Manipulating the Biosynthesis of Bioactive Compound Alkaloids for Next-Generation Metabolic Engineering in Opium Poppy Using CRISPR-Cas 9 Genome Editing Technology

Abstract

Clustered regularly interspaced short palindromic repeats (CRISPR)/CRISPR-associated9 (Cas9) endonuclease system is a powerful RNA-guided genome editing tool. CRISPR/Cas9 has been well studied in model plant species for targeted genome editing. However, few studies have been reported on plant species without whole genome sequence information. Currently, no study has been performed to manipulate metabolic pathways using CRISPR/Cas9. In this study, the type II CRISPR/SpCas9 system was used to knock out, via nonhomologous end-joining genome repair, the 4'OMT2 in opium poppy (Papaver somniferum L.), a gene which regulates the biosythesis of benzylisoquinoline alkaloids (BIAs). For sgRNA transcription, viral-based TRV and synthetic binary plasmids were designed and delivered into plant cells with a Cas9 encoding-synthetic vector by Agrobacterium-mediated transformation. InDels formed by CRISPR/Cas9 were detected by sequence analysis. Our results showed that the biosynthesis of BIAs (e.g. morphine, thebaine) was significantly reduced in the transgenic plants suggesting that 4'OMT2 was efficiently knocked-out by our CRISPR-Cas9 genome editing approach. In addition, a novel uncharacterized alkaloid was observed only in CRISPR/Cas9 edited plants. Thus, the applicabilitiy of the CRISPR/Cas9 system was demonstrated for the first time for medicinal aromatic plants by sgRNAs transcribed from both synthetic and viral vectors to regulate BIA metabolism and biosynthesis.

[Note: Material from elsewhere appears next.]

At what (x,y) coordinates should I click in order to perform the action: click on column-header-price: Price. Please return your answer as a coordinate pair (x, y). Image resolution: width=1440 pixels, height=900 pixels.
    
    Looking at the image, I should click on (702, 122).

Figure 1. Morphine, thebaine and codeine biosynthesis in opium poppy is catalyzed by several essential enzymes including 4′OMT2.

By delivering CRISPR/Cas9 system components of sgRNA and Cas9 inside plant tissues with agroinoculation, it’s possible to knock-out the desired gene segment to manipulate BIA production flux for engineered biosynthesis. This figure shows the target for CRISPR/Cas9.

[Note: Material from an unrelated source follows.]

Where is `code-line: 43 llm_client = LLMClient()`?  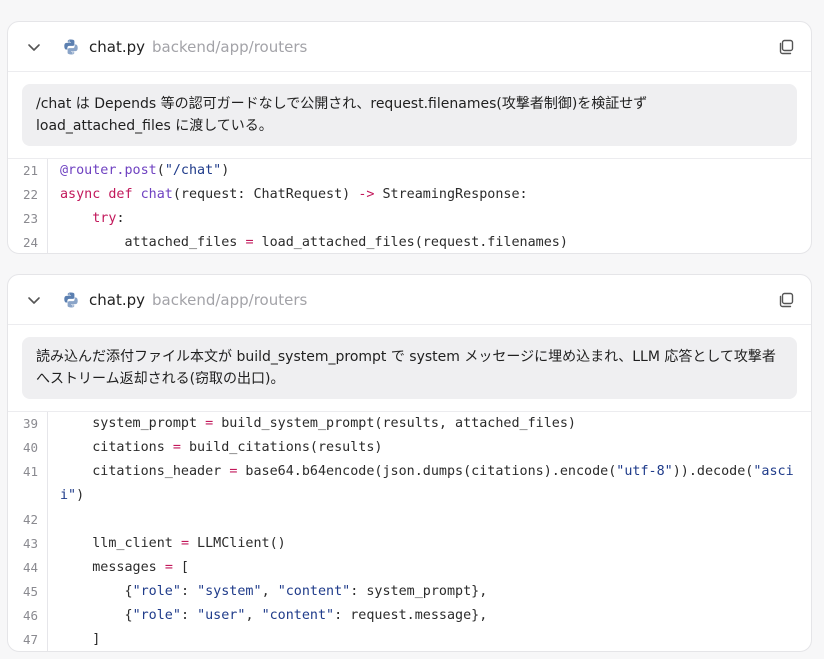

Figure 2. After induction of mutagenesis in the Ps4′OMT gene region by CRISPR/Cas9 system, targeted sites were amplified from outside by PCR and InDels were identified by Sanger dideoxy sequencing.

Both results show that genome knockout lines were generated and the majority of gene knockout deleted 1 to 4 nt from the genome sequences.

Figure 3. Alkaloid levels were signifncatly reduced in CRISPR/Cas9 knockout opium poppy leaves measured by HPLC-ToF/MS.

The amounts were ×10⁻³ mg/g. Error bars represent SD. *P < 0.005, using one-way ANOVA Tukey’s test. SB: Synthetic Backbone; VB: Viral Backbone.

Figure 4. The chromatogram of the measured alkaloids in genome knockout leaves as well the control leaves.

(A) known alkaloids; M: morphine isomers; C: codeine; S: S-reticuline; T: thebaine L: laudanosine; N: noscapine; P: papaverine, (B) unidentified peak only represented in CRISPRed plants.